- Education: Ph.D. applied physics, Yale University, 1994 B.Sc. physics, State University of New York at Stony Brook, 1987
- Known for: applications of infrared microspectroscopy to biological specimens and materials science
- Scientific career
- Fields: Physics
- Institutions: University of Wisconsin at Milwaukee

= Carol Hirschmugl =

Carol Hirschmugl, is professor of physics at the University of Wisconsin at Milwaukee, principal investigator at the Synchrotron Radiation Center, and director of the Laboratory for Dynamics and Structure at Surfaces. She received her B.Sc. in physics from State University of New York at Stony Brook in 1987 and her applied physics PhD from Yale University in 1994. She has received an Alexander von Humboldt grant, a University of California President's Postdoctoral Fellowship, multiple National Science Foundation Grants, a Research Corporation Research Innovation Award, and a UWM Research Growth Initiative. She is notable for her research in applications of infrared microspectroscopy to biological specimens and materials science at the Lawrence Berkeley National Laboratory, Brookhaven National Laboratory, and the Synchrotron Radiation Center.

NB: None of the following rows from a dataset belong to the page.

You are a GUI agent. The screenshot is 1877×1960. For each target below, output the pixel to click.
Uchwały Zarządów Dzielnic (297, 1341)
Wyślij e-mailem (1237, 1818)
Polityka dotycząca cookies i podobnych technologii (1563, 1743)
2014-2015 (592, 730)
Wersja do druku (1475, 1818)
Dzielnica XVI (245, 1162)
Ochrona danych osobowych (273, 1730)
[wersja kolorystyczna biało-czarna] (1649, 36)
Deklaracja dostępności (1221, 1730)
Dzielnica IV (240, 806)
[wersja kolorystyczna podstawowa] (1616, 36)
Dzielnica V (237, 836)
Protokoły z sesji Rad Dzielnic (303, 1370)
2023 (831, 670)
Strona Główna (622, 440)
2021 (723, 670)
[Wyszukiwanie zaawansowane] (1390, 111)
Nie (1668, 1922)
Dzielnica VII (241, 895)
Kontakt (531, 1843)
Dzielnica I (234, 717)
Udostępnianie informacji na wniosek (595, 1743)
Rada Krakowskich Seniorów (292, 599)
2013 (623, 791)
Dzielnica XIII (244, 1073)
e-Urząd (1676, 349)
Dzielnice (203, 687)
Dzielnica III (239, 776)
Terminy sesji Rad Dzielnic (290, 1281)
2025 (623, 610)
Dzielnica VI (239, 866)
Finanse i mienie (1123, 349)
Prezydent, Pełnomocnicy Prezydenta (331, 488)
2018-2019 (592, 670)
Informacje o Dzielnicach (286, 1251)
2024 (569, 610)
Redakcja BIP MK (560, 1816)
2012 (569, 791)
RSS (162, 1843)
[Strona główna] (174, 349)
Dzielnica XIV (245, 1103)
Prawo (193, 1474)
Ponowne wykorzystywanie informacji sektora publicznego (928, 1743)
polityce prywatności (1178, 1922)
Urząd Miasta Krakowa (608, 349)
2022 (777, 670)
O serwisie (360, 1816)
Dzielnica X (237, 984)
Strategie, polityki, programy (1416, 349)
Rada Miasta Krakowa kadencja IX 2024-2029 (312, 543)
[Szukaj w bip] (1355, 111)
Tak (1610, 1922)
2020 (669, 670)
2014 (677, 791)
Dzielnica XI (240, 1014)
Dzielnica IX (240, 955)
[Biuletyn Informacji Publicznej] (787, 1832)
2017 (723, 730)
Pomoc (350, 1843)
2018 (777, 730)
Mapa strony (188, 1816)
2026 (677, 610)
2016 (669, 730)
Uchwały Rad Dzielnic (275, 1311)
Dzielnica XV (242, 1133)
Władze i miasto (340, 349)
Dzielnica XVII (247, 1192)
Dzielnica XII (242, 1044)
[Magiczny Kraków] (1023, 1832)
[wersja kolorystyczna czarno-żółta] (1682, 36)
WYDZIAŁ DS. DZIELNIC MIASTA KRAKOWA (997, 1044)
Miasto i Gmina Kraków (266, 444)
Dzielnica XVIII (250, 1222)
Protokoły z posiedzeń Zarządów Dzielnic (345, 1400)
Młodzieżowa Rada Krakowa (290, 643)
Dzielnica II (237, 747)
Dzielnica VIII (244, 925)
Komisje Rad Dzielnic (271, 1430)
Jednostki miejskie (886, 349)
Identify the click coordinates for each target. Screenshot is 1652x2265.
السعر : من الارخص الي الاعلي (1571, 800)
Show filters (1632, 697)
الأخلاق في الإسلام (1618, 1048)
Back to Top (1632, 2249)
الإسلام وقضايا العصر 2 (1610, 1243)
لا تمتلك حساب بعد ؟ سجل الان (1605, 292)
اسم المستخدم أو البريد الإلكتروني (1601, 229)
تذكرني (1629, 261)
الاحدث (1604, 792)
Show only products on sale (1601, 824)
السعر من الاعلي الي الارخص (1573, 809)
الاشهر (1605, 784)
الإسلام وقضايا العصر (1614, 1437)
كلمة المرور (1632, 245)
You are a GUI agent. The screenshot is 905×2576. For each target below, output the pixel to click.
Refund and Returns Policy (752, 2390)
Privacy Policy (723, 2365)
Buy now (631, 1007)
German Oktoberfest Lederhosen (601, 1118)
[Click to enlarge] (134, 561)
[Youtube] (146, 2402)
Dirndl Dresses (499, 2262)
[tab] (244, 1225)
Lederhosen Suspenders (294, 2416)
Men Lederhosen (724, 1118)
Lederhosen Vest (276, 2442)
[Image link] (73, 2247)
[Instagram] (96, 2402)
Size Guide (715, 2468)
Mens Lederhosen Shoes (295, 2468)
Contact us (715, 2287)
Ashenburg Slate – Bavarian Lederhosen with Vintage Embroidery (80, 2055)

Results from her research have revealed a complex interplay between the electrons in a metallic substrate and the vibrations in molecules adsorbed on the surface. For example, Hirschmugl found that when certain vibrations of the adsorbate relax (decay), they create electronic excitations in the metal. Previously, it had been believed that these decaying vibrations would only create other vibrations.